The records:
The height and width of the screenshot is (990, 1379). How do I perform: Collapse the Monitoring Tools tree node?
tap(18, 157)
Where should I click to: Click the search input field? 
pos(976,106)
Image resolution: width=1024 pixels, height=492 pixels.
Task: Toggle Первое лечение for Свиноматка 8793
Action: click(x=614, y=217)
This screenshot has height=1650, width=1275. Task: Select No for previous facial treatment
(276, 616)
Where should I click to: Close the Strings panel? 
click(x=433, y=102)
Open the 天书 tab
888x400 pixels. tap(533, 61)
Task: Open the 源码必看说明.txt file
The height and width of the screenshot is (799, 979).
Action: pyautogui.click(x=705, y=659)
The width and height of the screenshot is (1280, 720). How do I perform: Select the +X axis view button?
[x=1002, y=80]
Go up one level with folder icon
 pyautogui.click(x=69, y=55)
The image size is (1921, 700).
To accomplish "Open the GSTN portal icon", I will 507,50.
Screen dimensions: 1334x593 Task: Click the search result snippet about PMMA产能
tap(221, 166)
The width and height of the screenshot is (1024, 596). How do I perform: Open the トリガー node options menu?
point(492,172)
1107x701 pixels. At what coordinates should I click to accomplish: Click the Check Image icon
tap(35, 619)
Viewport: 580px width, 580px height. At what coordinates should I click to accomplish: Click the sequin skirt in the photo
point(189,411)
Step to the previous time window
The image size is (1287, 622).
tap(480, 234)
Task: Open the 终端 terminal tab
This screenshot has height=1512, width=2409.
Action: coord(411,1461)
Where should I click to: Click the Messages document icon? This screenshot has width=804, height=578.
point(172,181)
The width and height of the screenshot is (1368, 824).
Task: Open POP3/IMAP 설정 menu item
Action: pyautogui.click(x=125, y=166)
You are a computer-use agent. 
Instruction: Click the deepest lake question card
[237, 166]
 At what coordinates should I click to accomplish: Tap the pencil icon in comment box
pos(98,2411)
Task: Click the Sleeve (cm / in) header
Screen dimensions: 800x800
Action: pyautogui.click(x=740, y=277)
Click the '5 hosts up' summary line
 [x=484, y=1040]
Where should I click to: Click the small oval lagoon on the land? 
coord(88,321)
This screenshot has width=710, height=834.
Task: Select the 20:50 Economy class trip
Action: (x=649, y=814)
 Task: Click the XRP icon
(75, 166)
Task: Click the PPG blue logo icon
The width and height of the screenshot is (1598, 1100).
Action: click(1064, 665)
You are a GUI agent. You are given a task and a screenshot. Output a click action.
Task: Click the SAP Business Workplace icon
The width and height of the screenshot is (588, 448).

Problem requirements: The line with "Task: Click the XRP icon" marks where to start. Transcribe from there through the final line of the records, exactly and with nothing added.

Response below:
 Task: Click the XRP icon
(75, 166)
Task: Click the PPG blue logo icon
The width and height of the screenshot is (1598, 1100).
Action: click(1064, 665)
You are a GUI agent. You are given a task and a screenshot. Output a click action.
Task: Click the SAP Business Workplace icon
The width and height of the screenshot is (588, 448).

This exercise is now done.